Re: [PATCH v3]PCI: hv: fix PCI-BUS domainID corruption

2018-03-20 Thread Sridhar Pitchai
Hi Lorenzo,
Are we good with the explanation? Can I send the patch with the updated commit 
comments?

Thanks
Sridhar

On 3/15/18, 11:24 AM, "Sridhar Pitchai" <sridhar.pitc...@microsoft.com> wrote:

Apologies for not aligning my reply, I just realized after looking into
the mail archive in LKML.  I have aligned the replay now.


On 3/15/18, 10:56 AM, "Sridhar Pitchai" <sridhar.pitc...@microsoft.com> 
wrote:

Hi Lorenzo,
Answering the question inline.
Kindly let me know if it clarifies. I will send out another patch after we 
agree on the clarification.

Thanks
Sridhar Pitchai

-Original Message-
From: Lorenzo Pieralisi <lorenzo.pieral...@arm.com>
Sent: Thursday, March 15, 2018 5:05 AM
To: Sridhar Pitchai <sridhar.pitc...@microsoft.com>
Cc: Bjorn Helgaas <bhelg...@google.com>; Jake Oshins <ja...@microsoft.com>; 
Haiyang Zhang <haiya...@microsoft.com>; Stephen Hemminger 
<sthem...@microsoft.com>; Dexuan Cui <de...@microsoft.com>; KY Srinivasan 
<k...@microsoft.com>; Michael Kelley (EOSG) <michael.h.kel...@microsoft.com>; 
de...@linuxdriverproject.org; linux-...@vger.kernel.org; 
linux-ker...@vger.kernel.org
Subject: Re: [PATCH v3]PCI: hv: fix PCI-BUS domainID corruption

On Thu, Mar 15, 2018 at 12:03:07AM +, Sridhar Pitchai wrote:
Whenever PCI bus is added, HyperV guarantees the BUS id is unique. Even

"Whenever a PCI bus is added"
Sridhar>> yes

with that when a first device is added to the bus, it overrides bus domain
ID with the device serial number. Sometime this can result in BUS ID not

Define "Sometime".

Sridhar>> HyperV when it creates a PCI bus it guarantees it provide a 
unique ID for it.
But, that unique BUS ID is replaced with device serial number. 0 is a valid
device serial number, and if there exists a PCI bus with domain ID 0 (Gen 1
version of hyperV VM have this for para virtual devices), this will result 
in
PCI bus id not being unique.


being unique. In this case, when PCI_BUS and a device to bus is added, the
first device overwrites the bus domain ID to the device serial number,
which is 0. Since there exsist a PCI bus with domain ID 0 already the PCI

s/exsist/exist

Sridhar>> yes

bus addition fails. This patch make sure when a device is added to a bus,
it never updated the bus domain ID.

s/updated/updates
Sridhar >> yes

Since we have the transparent SRIOV mode now, the short VF device name
is no longer needed.

I still do not understand what this means and how it is related to the
patch below, it may be clear to you, it is not to me, at all.
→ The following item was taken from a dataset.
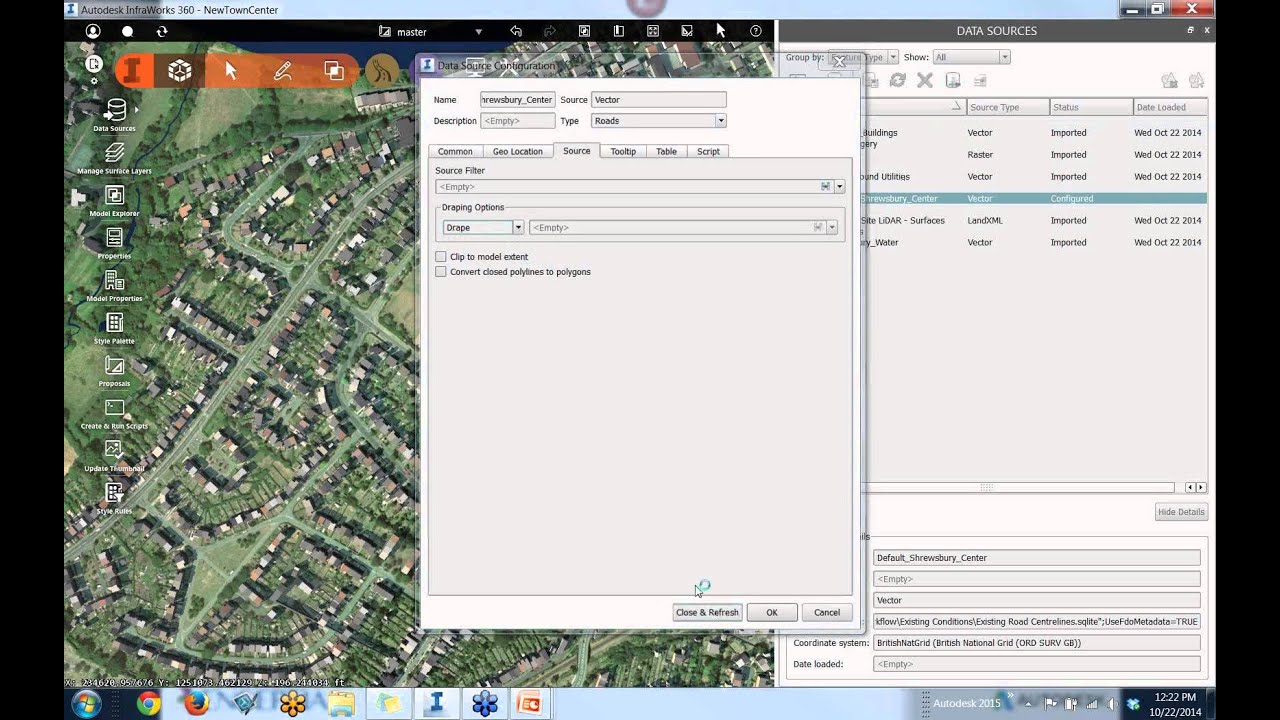1280x720 pixels.
Task: Switch to the Geo Location tab
Action: coord(517,151)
Sridhar >> the patch below, was introduced to make the device name small, 
by taking only
16bits of the serial number. Since we are not going to have the serial 
number
updated to the BUS id, this has to be removed.

Fixes: 4a9b0933bdfc("PCI:hv:Use device serial number as PCI domain")

Fixes: 4a9b0933bdfc ("PCI: hv: Use device serial number as PCI domain")
Sridhr >> yes

I asked you an explicit question. Commit above was added for a reason
I assume. This patch implies that kernel has been broken since v4.11
which is almost a year ago and nobody every noticed ? Or there are
systems where commit above is _necessary_ and this patch would break
them ?

I want a detailed explanation that highlights *why* it is safe to apply
this patch and send it to stable kernels, commit log above won't do.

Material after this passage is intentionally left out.